Decía san Juan Pablo II: La «Madre del amor hermoso» fue acogida por aquel que, según la tradición de Israel, ya era su esposo terrenal, José, de la estirpe de David. Él habría tenido derecho a considerar a la novia como su mujer y madre de sus hijos. Sin embargo, Dios interviene en esta alianza esponsal con su iniciativa: «José, hijo de David, no temas tomar contigo a María tu mujer porque lo engendrado en ella es del Espíritu Santo» (Mt 1, 20). José es consciente, ve con sus propios ojos que en María se ha concebido una nueva vida que no proviene de él y por tanto, como hombre justo, observante de la ley antigua, que en su caso imponía la obligación de divorcio, quiere disolver de manera caritativa su matrimonio (cf. Mt 1, 19).

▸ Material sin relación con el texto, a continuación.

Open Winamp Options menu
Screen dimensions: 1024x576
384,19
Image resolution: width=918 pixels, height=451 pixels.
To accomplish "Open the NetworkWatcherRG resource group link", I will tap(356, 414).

El ángel del Señor le hace saber que esto no estaría de acuerdo con su vocación, más aún, que sería contrario al amor esponsal que lo une a María. Este amor esponsal recíproco, para que sea plenamente el «amor hermoso», exige que José acoja a María y a su Hijo bajo el techo de su casa, en Nazaret. José obedece el mensaje divino y actúa según lo que le ha sido mandado (cf. Mt 1, 24).
También gracias a José el misterio de la Encarnación y, junto con él, el misterio de la Sagrada Familia, se inscribe profundamente en el amor esponsal del hombre y de la mujer e indirectamente en la genealogía de cada familia humana. Lo que Pablo llamará el «gran misterio» encuentra en la Sagrada Familia su expresión más alta. La familia se sitúa así verdaderamente en el centro de la nueva alianza. (Carta a las familias).